Système discontinu d’extraction par presse

Ce système, dont le processus d’extraction est illustré dans la figure 1 (voir fichier pdf), utilise des presses métalliques à vis ou, le cas échéant, des presses hydrauliques.

La pâte issue du broyage est empilée sur les scourtins, à raison de 5 à 10 kg/scourtin.

L’application de la pression sur la charge des scourtins doit être réalisée de manière progressive. La durée totale de l’opération de pressage, réalisée en une seule fois, varie entre 45 à 60 mn.

Les scourtins doivent être lavés, selon la norme internationale en vigueur et à raison d’une fois par semaine, pour éviter d’augmenter l’acidité de l’huile ou de lui conférer un défaut organoleptique (défaut dénommé “scourtin”). Le choix du type de scourtin et un nettoyage approprié et régulier pourrait éviter ce goût “scourtin” des huiles.

Étant donné que les huileries dotées d’un tel système d’extraction mettent en oeuvre, à l’amont, un broyeur à meules, la qualité des huiles produites par pression est assujettie à la qualité des olives et de la propreté des scourtins. Les composants préexistants dans le fruit se retrouvent intacts dans les olives, qui sont généralement plus “franches” et “typiques”.

Aussi, les opérations de broyage et de pressage de la pâte des olives, conduites en pleine air, peuvent entraîner l’altération des huiles de cette pâte qui est exposée à l’air libre durant environ 1 heure, parfois plus. En effet, l’auto-oxydation de l’huile, déclenchée par la présence de l’air, provoque la dégradation des acides gras insaturés et par conséquent la formation des hydroperoxydes qui peuvent se décomposer et donner lieu à des produits volatils (aldéhydes, cétones, …) conduisant à un état de rancissement oxydatif de l’huile.

Un autre inconvénient avec ce système c’est qu’il génère des margines (60 à 70 l/100 kg d’olives), en plus des huiles et des grignons. Ces margines posent un sérieux problème de pollution de l’environnement.

Si la séparation de l’huile se fait dans des cuves de décantation, elle doit être opérée au moins une fois toute les 8 heures, pour éviter un développement d’acidité et des défauts organoleptiques (défauts “lies”, “putride” et “margines”).

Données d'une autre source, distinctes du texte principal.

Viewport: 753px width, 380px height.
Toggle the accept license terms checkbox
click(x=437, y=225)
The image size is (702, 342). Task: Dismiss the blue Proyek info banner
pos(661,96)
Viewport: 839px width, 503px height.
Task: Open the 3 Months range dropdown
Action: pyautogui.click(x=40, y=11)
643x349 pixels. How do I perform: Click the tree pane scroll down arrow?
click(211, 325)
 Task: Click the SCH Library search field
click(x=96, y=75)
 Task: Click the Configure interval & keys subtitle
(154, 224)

Le système de presse peut donner une huile riche en polyphénols permettant de la conserver convenablement, propre à la consommation selon les caractéristiques physico-chimiques mises en œuvre par la réglementation en vigueur, mais peut être déclassée par les propriétés organoleptiques, surtout le défaut du critère de goût lié au goût “scourtin” et le goût “margines”.

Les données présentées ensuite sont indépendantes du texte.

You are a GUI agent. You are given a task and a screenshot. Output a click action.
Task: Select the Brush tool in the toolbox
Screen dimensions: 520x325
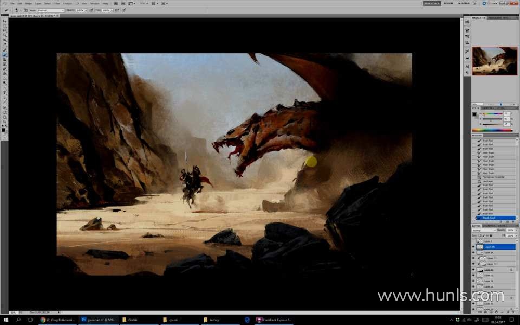pyautogui.click(x=5, y=54)
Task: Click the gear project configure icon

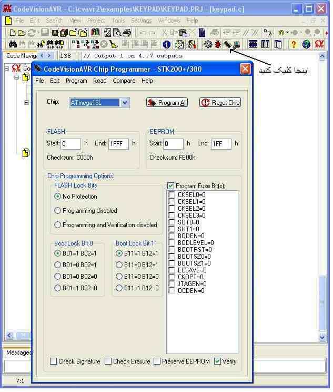Action: [208, 45]
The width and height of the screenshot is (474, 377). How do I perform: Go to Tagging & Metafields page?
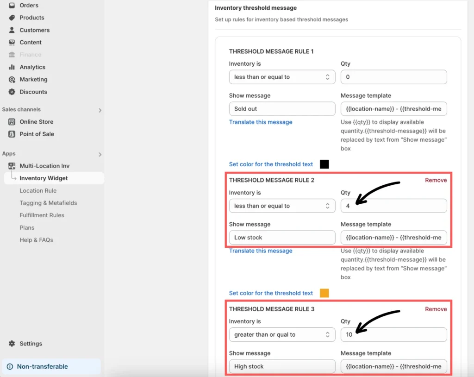tap(48, 203)
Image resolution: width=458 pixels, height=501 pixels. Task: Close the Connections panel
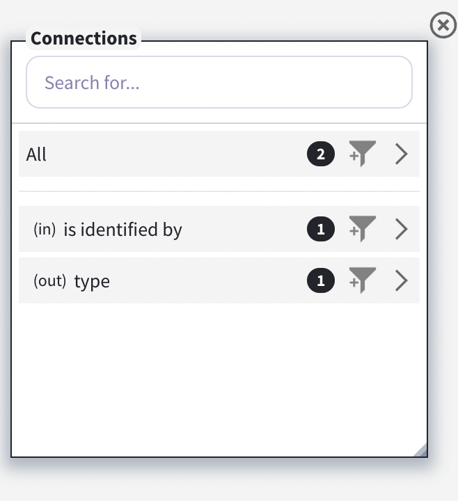coord(443,26)
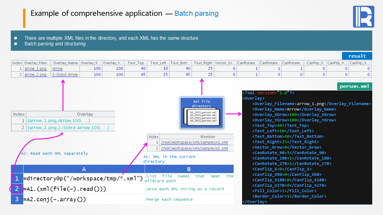Open the arrow_1.png link in result table
The image size is (383, 215).
(35, 69)
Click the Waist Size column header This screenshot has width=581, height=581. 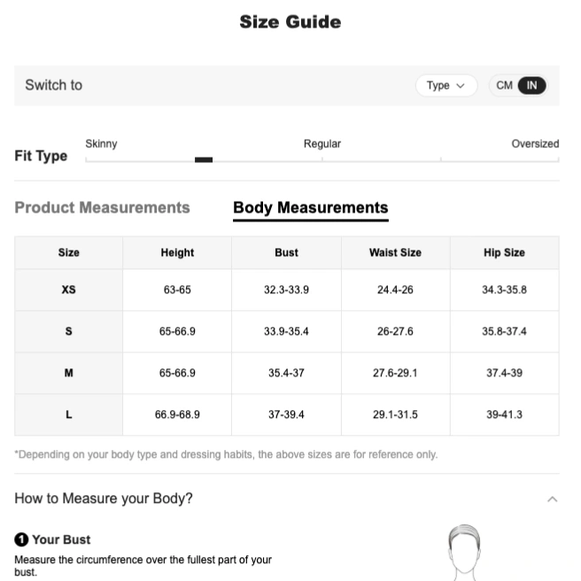pyautogui.click(x=395, y=252)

Il est utile de rappeler que la capacité de stockage d’une unité doit être adaptée à sa capacité de trituration; les olives ne doivent pas dépasser plus de 3 jours dans l’unité. D’autres paramètres de transformation sont déterminants de la qualité des huiles produites par les presses:

i) l’effeuillage qui est une opération nécessaire pour éviter une coloration trop verdâtre de l’huile, se traduisant par un excès d’amertume et par une moindre aptitude à la conservation de l’huile. A défaut de disposer d’un système mécanique, cette opération peut être effectuée manuellement;

ii) le lavage, opération fondamentale qui doit être généralisée à toutes les unités à presse pour éviter les problèmes suivants:

vv une interférence des terres avec la couleur et les autres propriétés organoleptiques (odeur, goût) de l’huile;

vv une baisse du rendement d’extraction, sachant que les terres accompagnant les olives absorbent près du quart (25%) de leur poids en huile;

vv une conservation réduite de l’huile étant donné que certaines traces métalliques dans les terres sont des catalyseurs de l’oxydation de l’huile;

vv une augmentation de la proportion des “fonds de pile” qui entravent une bonne séparation des phases liquides.

Une évaluation d’un bilan de qualité de l’huile d’olive obtenue est nécessaire. En outre, on recherchera la présence des toxines.

Le système de presses doit comprendre une laveuse effeuilleuse, un ou plusieurs broyeurs à meules, des super presses équipées de chariots à aiguille centrale, des bassins de décantation et éventuellement un ou plusieurs séparateurs verticaux pour l’élimination des impuretés. Un avantage de ce système est la production d’une huile pressée à froid et de bonne qualité lorsque les bonnes pratiques d’extraction d’huile et d’hygiène sont respectées (voir page 4, voir fichier pdf).